For £18 per month you will receive information on the child, letters twice a year, an updated photograph, have the opportunity to write back and form a friendship. You will also have opportunities to visit your sponsored child in Uganda! Can you help change a child’s life and give them a best possible future?
Phoebe writes on the children back to school after the pandemic
For those who have returned to school, it has been a long journey to stability. Many learners are struggling with discipline issues, especially in the secondary school. Some of them learnt to drink alcohol and take drugs during the lockdown, and are yet to leave that behaviour. A few have had to be discontinued because they were failing totally to adjust, there by becoming a threat to the school community. However overall, majority of the children are now settling down again, and are only too happy to get a chance again to be at school.
In terms of performance, teachers are having to work doubly hard to ensure learners pick up again. This is also more so due to the fact that there was automatic promotion for all learners to the next class. There is however steady progress in the positive direction.
Many of the learners are also more committed to God, as shown by their involvement in the spiritual activities in the school, with general realisation that it is God who has given everyone another chance after COVID-19.

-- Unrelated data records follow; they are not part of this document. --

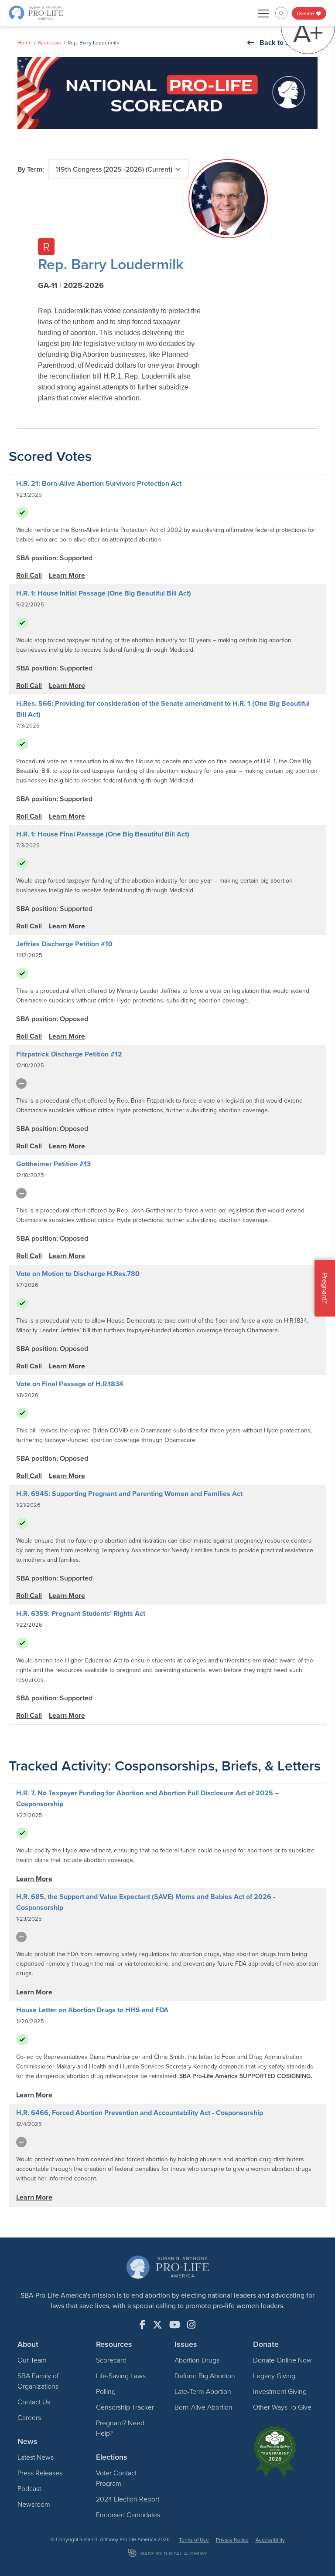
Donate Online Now (282, 2360)
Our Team (32, 2360)
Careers (29, 2417)
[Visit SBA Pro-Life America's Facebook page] (143, 2324)
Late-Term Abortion (202, 2391)
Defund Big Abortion (204, 2375)
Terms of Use (194, 2539)
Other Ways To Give (282, 2407)
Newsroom (33, 2504)
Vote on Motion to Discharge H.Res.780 (78, 1274)
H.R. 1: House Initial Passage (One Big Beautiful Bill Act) (103, 593)
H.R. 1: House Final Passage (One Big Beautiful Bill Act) (102, 834)
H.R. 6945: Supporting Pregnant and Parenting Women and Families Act (129, 1494)
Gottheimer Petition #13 (53, 1164)
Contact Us (33, 2402)
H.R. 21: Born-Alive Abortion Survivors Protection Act (98, 483)
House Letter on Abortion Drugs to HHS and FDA (92, 2010)
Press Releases (39, 2473)
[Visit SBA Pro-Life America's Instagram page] (191, 2324)
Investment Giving (280, 2391)
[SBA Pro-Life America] (36, 12)
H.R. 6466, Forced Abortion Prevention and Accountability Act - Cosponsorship (139, 2113)
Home (24, 42)
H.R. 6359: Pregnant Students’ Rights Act (80, 1613)
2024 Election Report (127, 2499)
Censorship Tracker (125, 2407)
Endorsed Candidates (128, 2514)
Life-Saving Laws (121, 2375)
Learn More (67, 575)
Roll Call (29, 575)
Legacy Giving (274, 2375)
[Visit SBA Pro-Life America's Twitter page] (157, 2324)
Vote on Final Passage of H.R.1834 (69, 1384)
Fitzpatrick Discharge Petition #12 (69, 1054)
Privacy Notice (232, 2539)
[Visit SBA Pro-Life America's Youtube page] (174, 2324)
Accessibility (270, 2539)
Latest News (35, 2457)
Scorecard (50, 42)
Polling (106, 2391)
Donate (306, 13)
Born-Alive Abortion (203, 2407)
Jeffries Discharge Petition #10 (64, 944)
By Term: (30, 169)
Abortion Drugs (196, 2360)
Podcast (29, 2488)
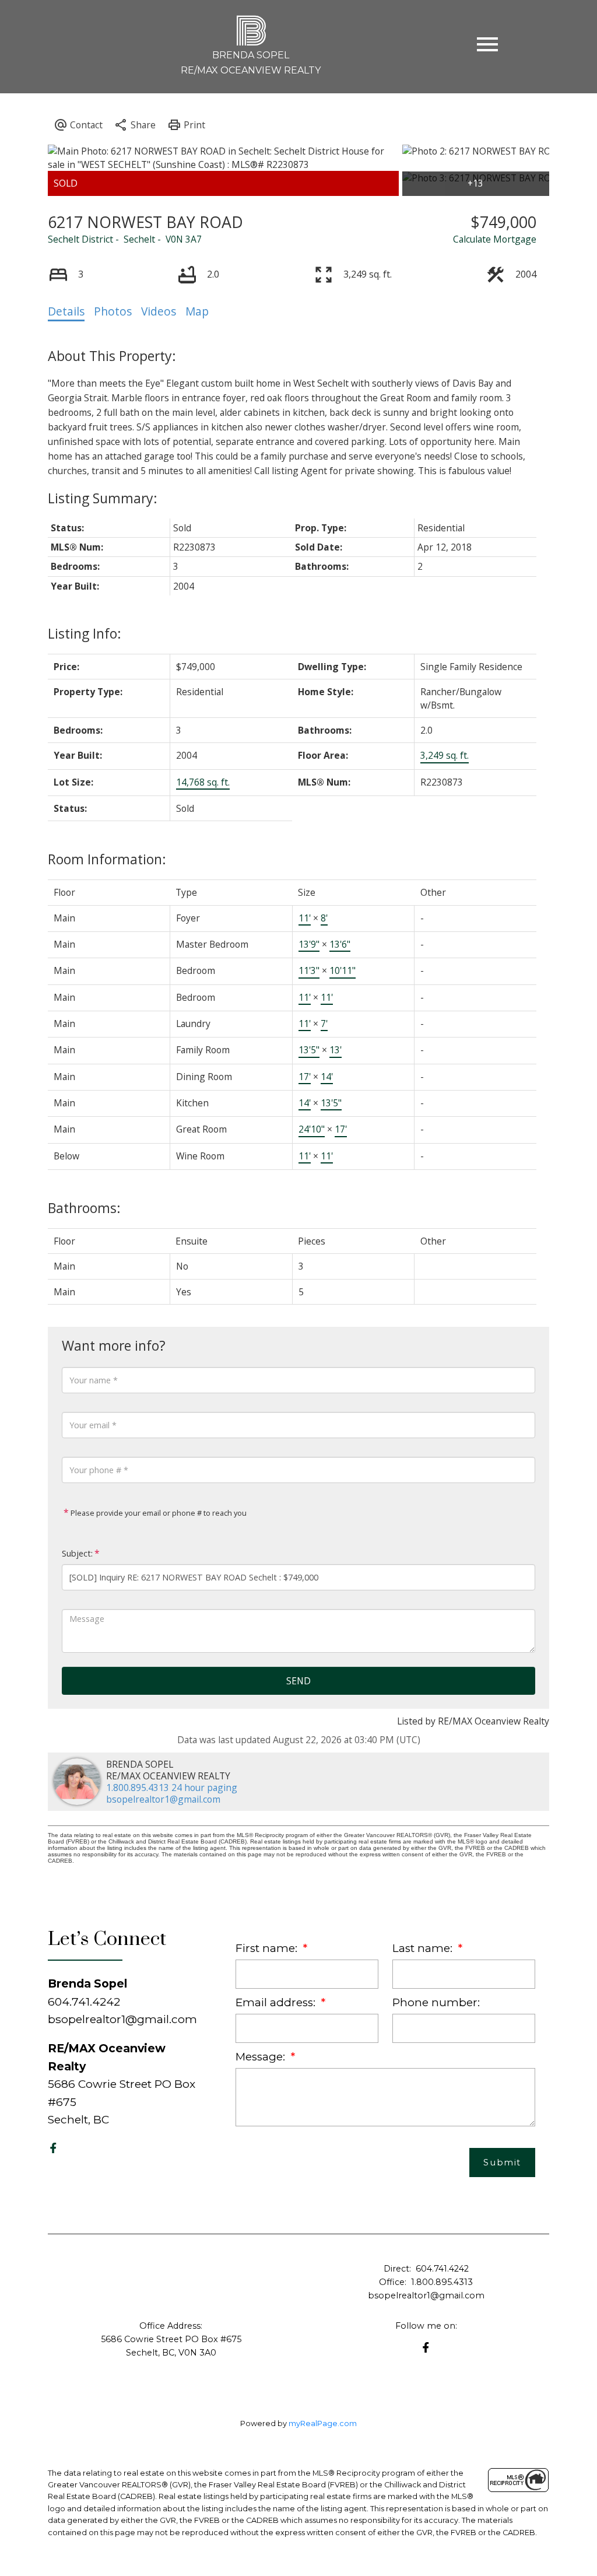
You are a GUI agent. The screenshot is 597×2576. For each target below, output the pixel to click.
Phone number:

Steve, Helen & Bethan Lock visited Gulu in May
It’s going to be difficult to condense all that we got up to in May. What a trip! It was lovely to have our daughter Bethan with us. She led a lot of singing at the conferences and at church. People said she sang like an angel. Throughout the few weeks we spoke at a lot of different conferences and events, and also got to see a few children at school start filter back to school.

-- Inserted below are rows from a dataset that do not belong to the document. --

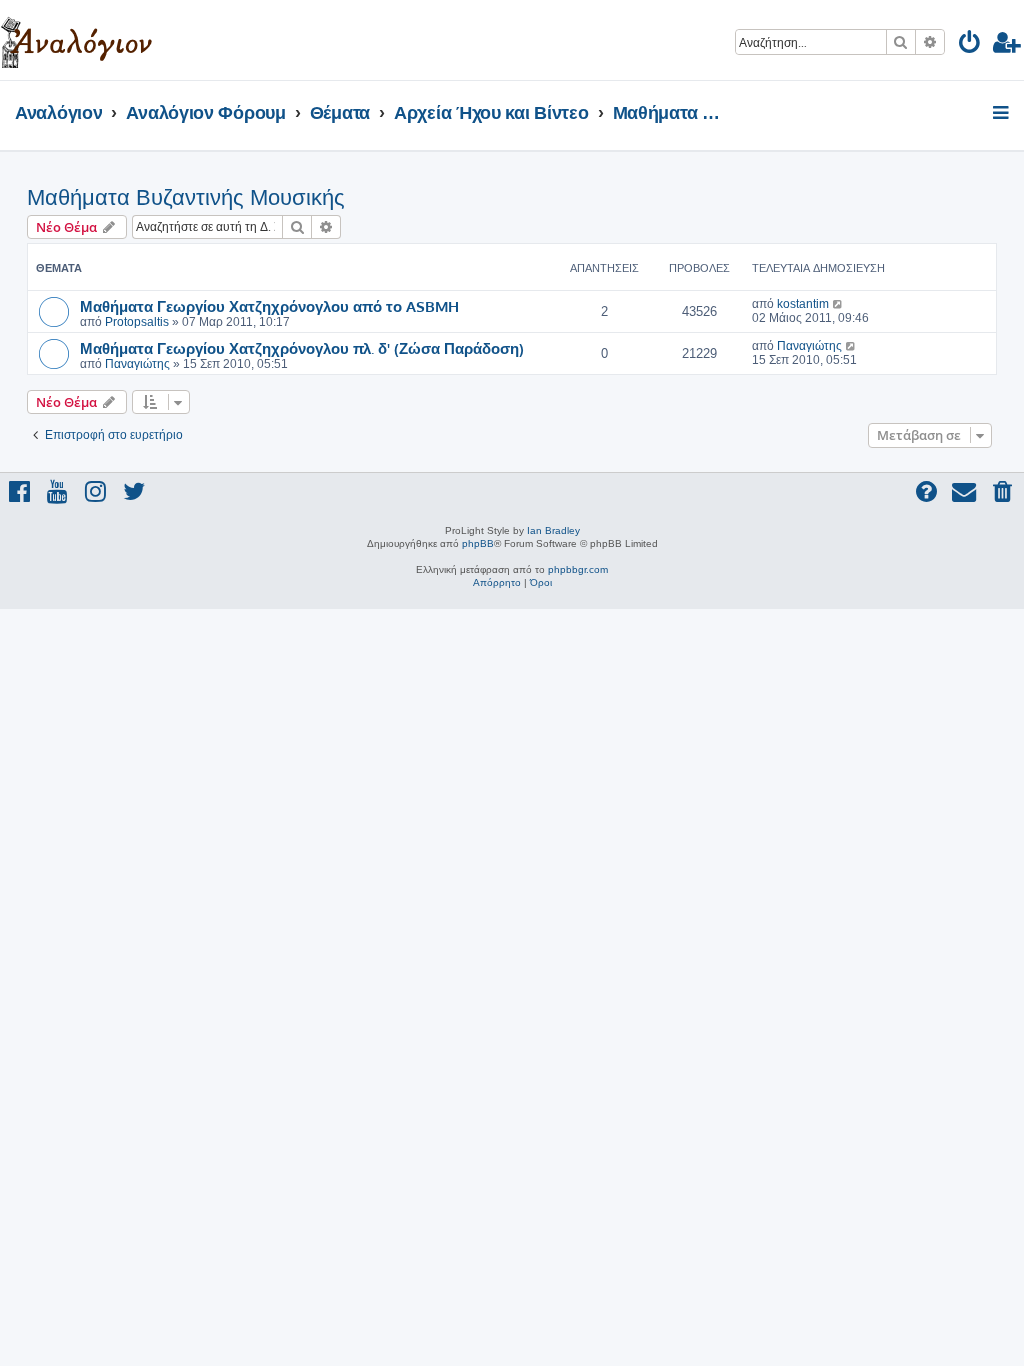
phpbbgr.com (578, 569)
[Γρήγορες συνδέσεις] (1002, 114)
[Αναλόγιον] (76, 40)
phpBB (478, 543)
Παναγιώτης (137, 364)
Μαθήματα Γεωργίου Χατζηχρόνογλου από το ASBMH (269, 306)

We got to visit the new Vocational Training centre, and see the borehole being built. This has now been completed and the community are so happy that the women and children don’t have to walk for miles to collect water.
I got to visit peoples’ homes and share quality time with them, even learning to cook an Acholi meal of Boo paste, chicken stew (even the head and feet!), malakwang and rice. It was delicious, the Boo paste was my favourite.

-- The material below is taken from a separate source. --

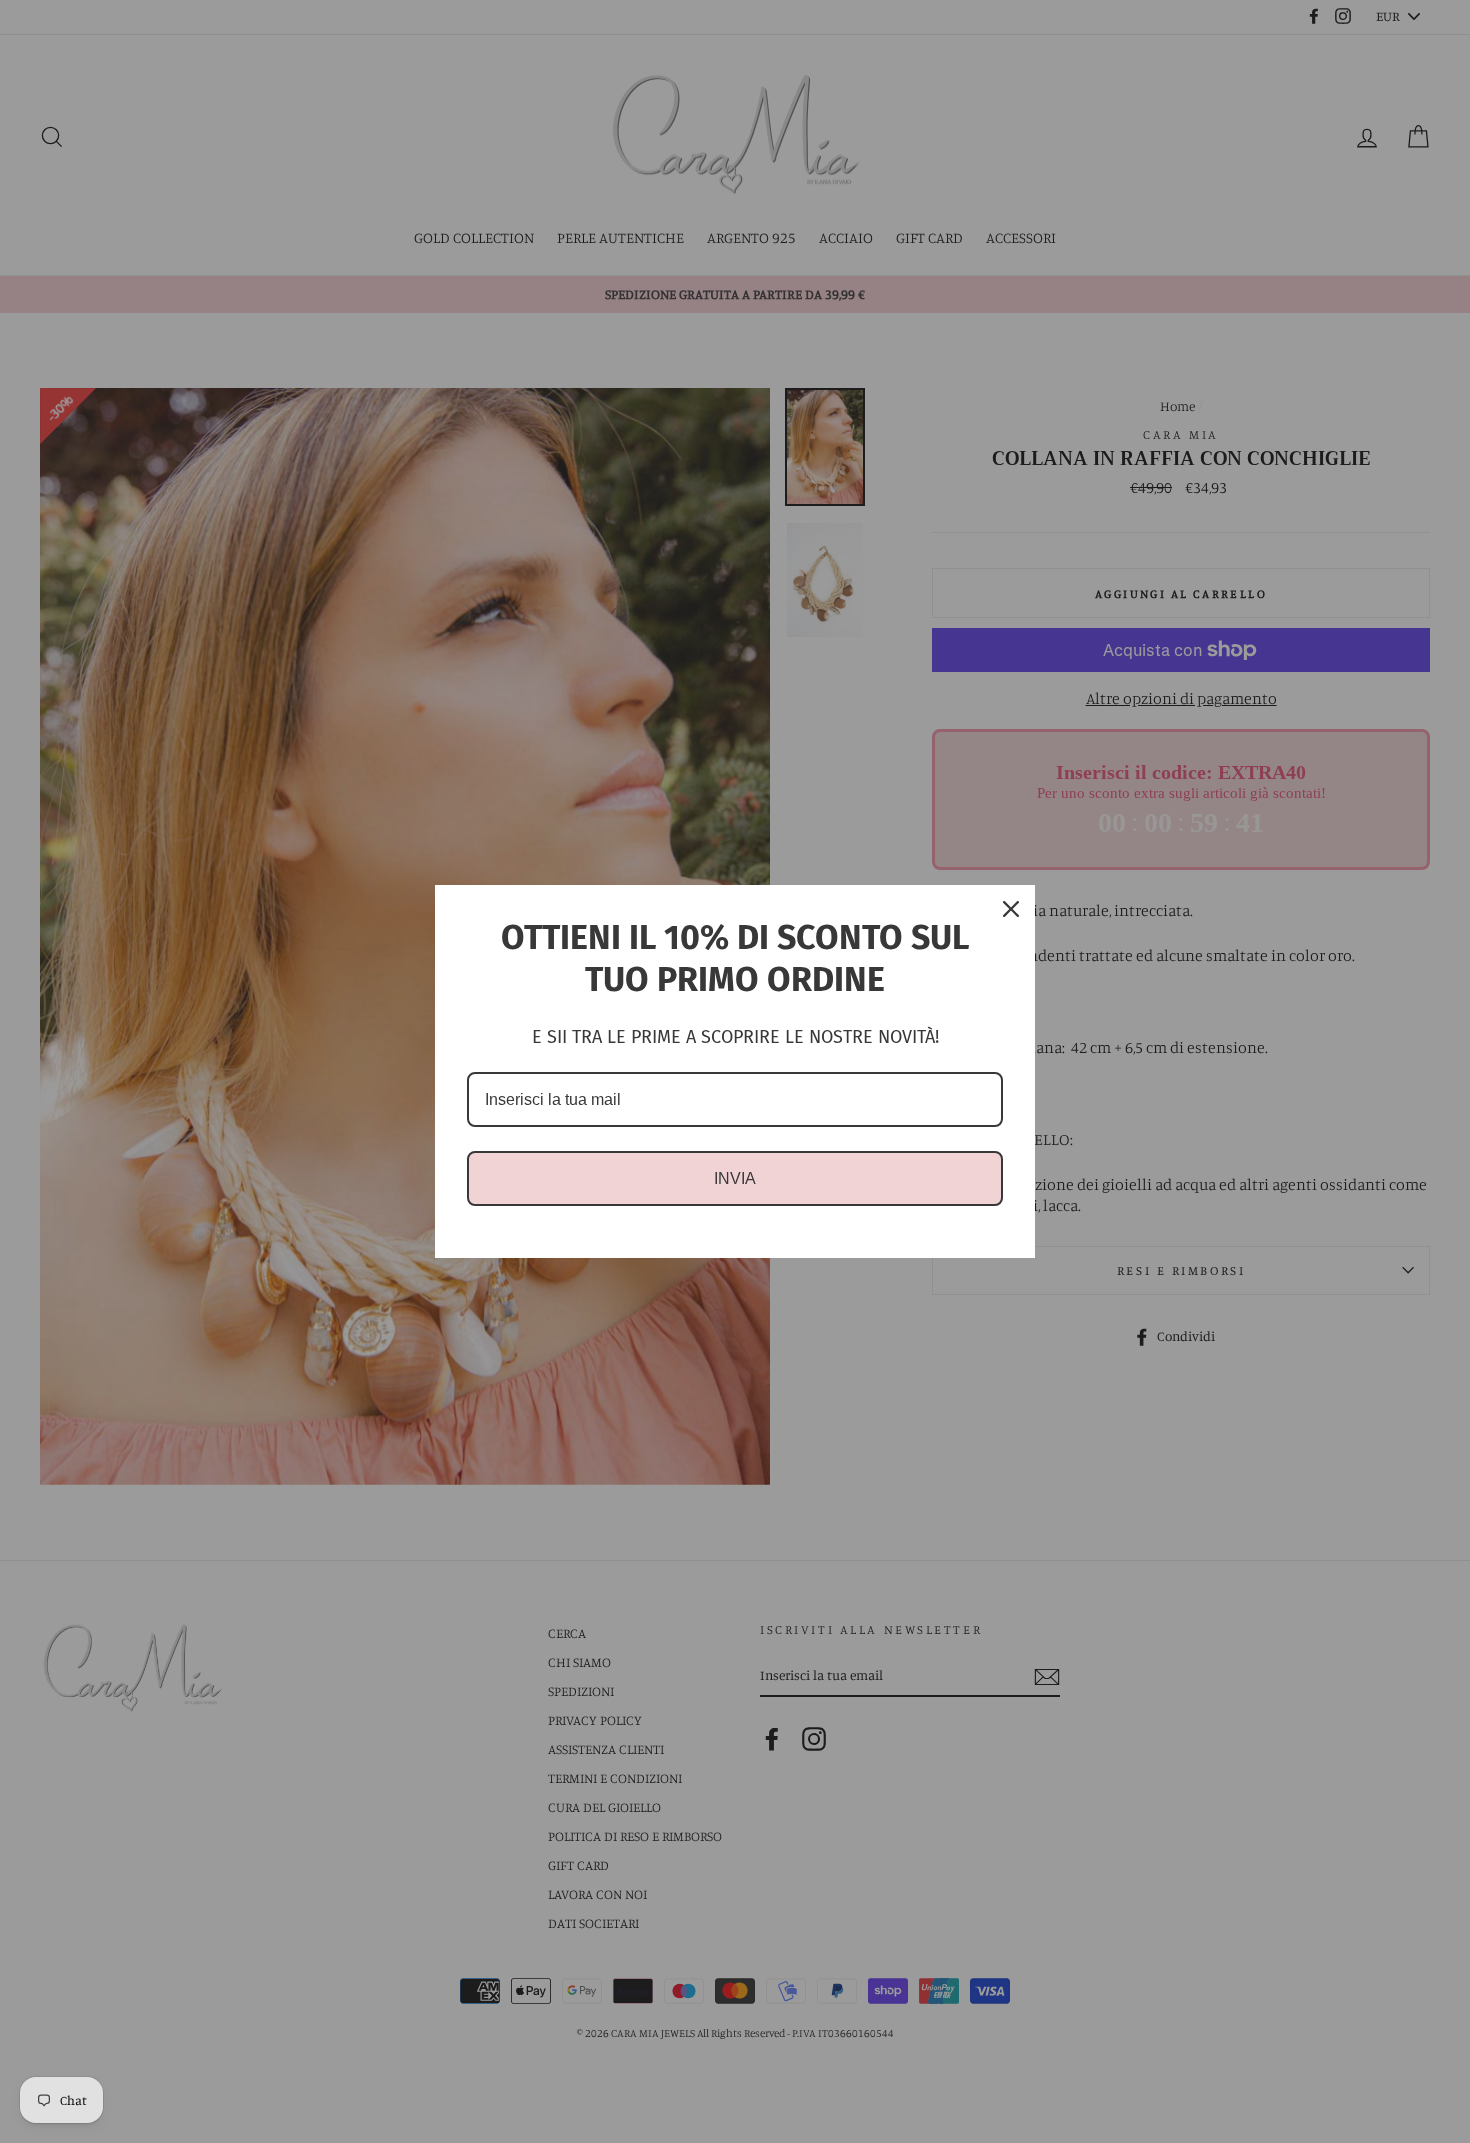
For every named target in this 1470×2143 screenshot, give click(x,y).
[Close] (1011, 909)
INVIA (735, 1178)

Thanks, and appreciation for the food support to the elderly. They were able to support 116 elderly people with 5 kgs of posho, 2.5kgs of sugar and 1 bar of soap for each person. (Gift to each individual costing approximately 30,000 UGX). There has been a real lack of food, due to delayed rain fall. In normal situations, we would receive planting rains from March. However, there has been just sporadic rain, until July when we are now getting regular rain. This led to crops drying up in the fields, and leading to gross scarcity of food. The little that was available in the market became so expensive, e.g the worst price for a Kilogram of dried maize has always been 1000UGX. The school had to buy maize as expensive as 2,500UG shilling (55p a kilogram) this season.
Food shortage, like any other problem affected the elderly most, who have to rely on the good will of relatives for survival. The food items to the elderly was so timely. One old man, who gave votes of thanks after the food distribution on behalf of the group was teary, as he said they have not had enough to eat for a long time, as sweet potatoes and other crops they were expecting to harvest by this time all dried up!
In the Karamojong Region of Uganda, death due to famine related causes is estimated at about 900! For the Gulu area, people are trying to plant crops with the late rains, we hope that his will make the situation better in a few months.